Je dois voir l'interprofession porcine (Inaporc) pour ce qui est des cotations de pièces de découpe. En viande bovine, il est nécessaire de mettre un peu de clarté. Il est indispensable que l'éleveur soit informé dans la journée de la qualité de la carcasse de l'animal qu'il a vendu à l'abattoir et non un jour après, quand la carcasse est déjà partie. Un autre sujet clef consiste à chercher à mieux caler le dispositif des primes qualités. Cette qualité est effectivement assez noyée dans l'ensemble des cotations. Il faut plus de transparence. Quant au sujet de la cotation des pièces en viande bovine, c'est un sujet énorme ! Nous avons décidé de nous atteler d'abord au steak haché qui représente aujourd'hui le produit le plus important et celui qui progresse le plus dans la consommation des ménages.
N'y a t-il pas un certain nombre d'élevages qui devraient arrêter ?
Au-delà des élevages, il y a des éleveurs proches de la retraite. En France, en porc, depuis 2010, ce sont près de 3 à 4 millions de porcs produits en moins. Nous voulons d'abord stopper cette baisse. En viande bovine, c'est plus compliqué. Le cheptel se maintient bon an mal an. Sur le lait, la production a un peu baissé. De toute façon, la stratégie, c'est de développer des systèmes plus compétitifs et plus résilients ayant une performance à la fois : économique, environnementale et sociale. Il faut se donner les moyens de structurer ces filières d'élevage pour qu'elles soient plus résilientes et que l'on assume mieux, pour les éleveurs, la question de la volatilité des prix. Avec ou sans quota, on sait que le prix du lait n'est plus lié aux quantités produites en Europe, mais qu'il est fixé ailleurs dans le monde, comme en Nouvelle Zélande.

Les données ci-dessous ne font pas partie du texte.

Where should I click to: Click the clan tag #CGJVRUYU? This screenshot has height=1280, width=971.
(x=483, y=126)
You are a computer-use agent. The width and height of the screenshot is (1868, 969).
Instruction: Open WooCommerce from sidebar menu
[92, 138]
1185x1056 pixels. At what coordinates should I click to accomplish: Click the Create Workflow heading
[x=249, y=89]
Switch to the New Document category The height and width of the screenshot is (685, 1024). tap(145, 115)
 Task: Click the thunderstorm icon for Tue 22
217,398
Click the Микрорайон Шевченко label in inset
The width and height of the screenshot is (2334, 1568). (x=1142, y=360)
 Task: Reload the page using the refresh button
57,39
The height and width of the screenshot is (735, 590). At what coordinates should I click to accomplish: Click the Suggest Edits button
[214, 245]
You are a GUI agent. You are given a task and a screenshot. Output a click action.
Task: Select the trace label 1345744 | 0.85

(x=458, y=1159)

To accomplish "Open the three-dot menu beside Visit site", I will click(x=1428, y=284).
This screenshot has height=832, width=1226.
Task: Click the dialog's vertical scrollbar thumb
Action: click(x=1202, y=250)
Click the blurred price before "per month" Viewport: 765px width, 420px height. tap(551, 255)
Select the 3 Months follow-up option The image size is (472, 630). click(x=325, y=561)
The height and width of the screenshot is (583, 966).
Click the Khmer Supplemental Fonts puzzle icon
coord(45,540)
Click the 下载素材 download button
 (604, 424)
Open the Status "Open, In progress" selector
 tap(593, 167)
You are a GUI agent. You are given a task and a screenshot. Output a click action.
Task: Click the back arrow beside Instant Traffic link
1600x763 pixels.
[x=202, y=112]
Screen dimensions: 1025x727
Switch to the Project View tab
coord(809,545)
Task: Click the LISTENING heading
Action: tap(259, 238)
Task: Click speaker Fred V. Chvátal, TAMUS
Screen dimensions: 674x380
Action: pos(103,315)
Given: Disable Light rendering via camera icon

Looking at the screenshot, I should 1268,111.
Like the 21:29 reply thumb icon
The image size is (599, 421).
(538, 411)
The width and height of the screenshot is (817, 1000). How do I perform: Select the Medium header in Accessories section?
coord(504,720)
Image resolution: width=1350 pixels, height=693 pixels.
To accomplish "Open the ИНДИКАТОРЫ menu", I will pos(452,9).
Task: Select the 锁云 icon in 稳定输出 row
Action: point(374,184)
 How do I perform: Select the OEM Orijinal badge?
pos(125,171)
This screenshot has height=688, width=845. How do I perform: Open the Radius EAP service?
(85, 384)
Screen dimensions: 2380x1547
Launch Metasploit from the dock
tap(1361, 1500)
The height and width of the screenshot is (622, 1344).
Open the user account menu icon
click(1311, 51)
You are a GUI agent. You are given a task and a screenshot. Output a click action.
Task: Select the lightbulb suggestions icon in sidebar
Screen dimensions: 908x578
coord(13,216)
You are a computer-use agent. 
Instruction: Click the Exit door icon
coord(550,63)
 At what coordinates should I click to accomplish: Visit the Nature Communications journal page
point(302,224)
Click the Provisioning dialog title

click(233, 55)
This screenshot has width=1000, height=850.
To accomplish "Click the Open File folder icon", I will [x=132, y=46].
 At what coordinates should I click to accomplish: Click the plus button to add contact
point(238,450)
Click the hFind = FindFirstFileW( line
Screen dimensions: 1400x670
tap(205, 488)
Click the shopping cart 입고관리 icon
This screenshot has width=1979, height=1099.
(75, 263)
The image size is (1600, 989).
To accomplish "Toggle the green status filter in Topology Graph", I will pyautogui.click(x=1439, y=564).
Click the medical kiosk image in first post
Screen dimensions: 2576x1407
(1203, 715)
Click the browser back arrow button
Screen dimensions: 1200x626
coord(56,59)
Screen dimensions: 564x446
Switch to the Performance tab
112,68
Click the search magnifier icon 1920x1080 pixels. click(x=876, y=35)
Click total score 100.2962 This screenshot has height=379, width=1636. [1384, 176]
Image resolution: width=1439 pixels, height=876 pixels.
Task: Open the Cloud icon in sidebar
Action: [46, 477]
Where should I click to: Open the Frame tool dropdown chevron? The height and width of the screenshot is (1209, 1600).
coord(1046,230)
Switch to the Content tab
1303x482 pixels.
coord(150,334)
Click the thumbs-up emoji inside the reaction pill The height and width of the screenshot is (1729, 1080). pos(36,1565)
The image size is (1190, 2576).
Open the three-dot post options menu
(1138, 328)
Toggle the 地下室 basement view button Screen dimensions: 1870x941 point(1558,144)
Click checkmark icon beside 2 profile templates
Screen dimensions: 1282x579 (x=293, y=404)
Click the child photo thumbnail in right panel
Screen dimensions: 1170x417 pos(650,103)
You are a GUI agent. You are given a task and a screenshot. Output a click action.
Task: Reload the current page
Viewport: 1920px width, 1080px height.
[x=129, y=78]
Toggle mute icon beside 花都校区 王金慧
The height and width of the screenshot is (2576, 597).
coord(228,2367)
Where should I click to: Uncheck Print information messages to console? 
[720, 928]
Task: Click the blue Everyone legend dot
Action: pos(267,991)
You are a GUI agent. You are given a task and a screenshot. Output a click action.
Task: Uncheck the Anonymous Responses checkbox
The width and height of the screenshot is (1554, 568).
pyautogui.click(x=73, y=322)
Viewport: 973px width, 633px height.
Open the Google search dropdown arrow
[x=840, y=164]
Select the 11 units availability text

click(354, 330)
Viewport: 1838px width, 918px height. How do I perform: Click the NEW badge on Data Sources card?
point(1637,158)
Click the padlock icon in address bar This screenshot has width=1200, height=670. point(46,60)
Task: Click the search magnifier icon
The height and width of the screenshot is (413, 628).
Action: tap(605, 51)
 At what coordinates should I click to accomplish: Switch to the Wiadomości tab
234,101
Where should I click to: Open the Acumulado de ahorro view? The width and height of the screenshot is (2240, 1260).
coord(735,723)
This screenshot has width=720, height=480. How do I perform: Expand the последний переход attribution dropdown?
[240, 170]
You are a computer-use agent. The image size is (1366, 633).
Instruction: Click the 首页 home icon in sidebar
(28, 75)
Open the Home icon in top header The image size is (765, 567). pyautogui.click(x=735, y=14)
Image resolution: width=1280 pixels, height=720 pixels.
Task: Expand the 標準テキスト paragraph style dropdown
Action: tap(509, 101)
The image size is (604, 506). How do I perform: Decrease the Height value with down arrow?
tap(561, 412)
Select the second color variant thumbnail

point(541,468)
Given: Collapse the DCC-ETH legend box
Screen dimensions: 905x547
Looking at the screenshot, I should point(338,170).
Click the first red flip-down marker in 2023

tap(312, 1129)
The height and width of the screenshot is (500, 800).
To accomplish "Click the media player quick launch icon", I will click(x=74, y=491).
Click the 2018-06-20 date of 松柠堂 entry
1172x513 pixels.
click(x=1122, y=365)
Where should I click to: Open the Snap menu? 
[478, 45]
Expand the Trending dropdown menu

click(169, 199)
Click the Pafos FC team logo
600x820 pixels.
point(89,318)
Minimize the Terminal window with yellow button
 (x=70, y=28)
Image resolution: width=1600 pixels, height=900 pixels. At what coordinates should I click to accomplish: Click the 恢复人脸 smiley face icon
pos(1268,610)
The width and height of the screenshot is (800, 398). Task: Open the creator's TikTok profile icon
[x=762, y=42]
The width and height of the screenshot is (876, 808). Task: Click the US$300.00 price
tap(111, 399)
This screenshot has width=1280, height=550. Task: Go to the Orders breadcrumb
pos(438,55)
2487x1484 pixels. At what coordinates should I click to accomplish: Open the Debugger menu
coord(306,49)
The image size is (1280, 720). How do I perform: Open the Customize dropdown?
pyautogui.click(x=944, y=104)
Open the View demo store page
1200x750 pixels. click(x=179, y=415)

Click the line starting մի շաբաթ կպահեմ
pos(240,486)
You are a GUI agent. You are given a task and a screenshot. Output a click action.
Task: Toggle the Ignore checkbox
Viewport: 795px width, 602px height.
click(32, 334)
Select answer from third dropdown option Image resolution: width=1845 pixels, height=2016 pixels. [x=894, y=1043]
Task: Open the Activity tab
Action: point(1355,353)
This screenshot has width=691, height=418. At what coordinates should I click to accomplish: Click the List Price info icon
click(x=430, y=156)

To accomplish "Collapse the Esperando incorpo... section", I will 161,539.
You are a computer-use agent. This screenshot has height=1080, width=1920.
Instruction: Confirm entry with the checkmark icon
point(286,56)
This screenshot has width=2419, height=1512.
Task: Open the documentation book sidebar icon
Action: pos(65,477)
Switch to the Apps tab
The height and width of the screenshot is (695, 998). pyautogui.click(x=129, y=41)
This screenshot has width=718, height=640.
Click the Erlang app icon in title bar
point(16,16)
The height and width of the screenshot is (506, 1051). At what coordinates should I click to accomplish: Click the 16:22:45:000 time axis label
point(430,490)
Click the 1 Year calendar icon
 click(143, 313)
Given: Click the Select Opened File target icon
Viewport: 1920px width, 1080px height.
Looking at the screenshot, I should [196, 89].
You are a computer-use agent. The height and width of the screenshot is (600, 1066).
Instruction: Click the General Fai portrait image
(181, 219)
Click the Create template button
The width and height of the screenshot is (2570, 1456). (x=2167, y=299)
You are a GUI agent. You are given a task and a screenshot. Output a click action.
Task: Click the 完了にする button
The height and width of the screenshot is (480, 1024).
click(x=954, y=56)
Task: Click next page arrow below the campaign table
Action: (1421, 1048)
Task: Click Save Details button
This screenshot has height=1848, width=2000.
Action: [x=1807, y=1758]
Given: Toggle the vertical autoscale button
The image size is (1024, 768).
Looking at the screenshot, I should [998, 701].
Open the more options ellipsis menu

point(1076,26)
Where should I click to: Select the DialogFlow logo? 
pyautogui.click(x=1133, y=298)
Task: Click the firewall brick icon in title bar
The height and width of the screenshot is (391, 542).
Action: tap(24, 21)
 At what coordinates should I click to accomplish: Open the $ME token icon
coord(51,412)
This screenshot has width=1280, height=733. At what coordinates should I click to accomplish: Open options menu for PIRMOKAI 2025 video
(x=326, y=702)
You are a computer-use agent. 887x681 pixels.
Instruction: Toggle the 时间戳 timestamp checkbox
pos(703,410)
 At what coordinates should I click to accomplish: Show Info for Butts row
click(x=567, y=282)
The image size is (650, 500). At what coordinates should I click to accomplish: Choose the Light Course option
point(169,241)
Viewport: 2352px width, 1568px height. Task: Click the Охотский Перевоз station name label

Où en est l'assurance récolte ?
Le nouveau contrat socle, qui remplace l'actuelle assurance multirisques climatiques subventionnée, va se mettre en place à la rentrée. Dans deux ou trois ans, les professionnels, le futur ministre et les pouvoirs publics auront à décider de l'avenir de cette assurance, au travers notamment de la pérennisation de son financement, qui se fait désormais au sein du deuxième pilier de la Pac. Par exemple, une partie des 200 millions d'euros que nous avons prévu sur le deuxième pilier, dans le cadre du Plan pour la compétitivité et l'adaptation des exploitations agricoles (PCAE), signé avec les Régions pourraient être utilement redirigés vers l'assurance récolte, une fois que les investissements auront été effectués. Beaucoup de choses d'ici à 2020 peuvent se passer avant la réforme de la Pac. Avec ce contrat socle, ce sont les bases d'un outil qui ont été posées. C'est une opportunité pour les agriculteurs, qui, je l'espère, la saisiront.
(1) Direction générale de l'alimentation du ministère de l'Agriculture.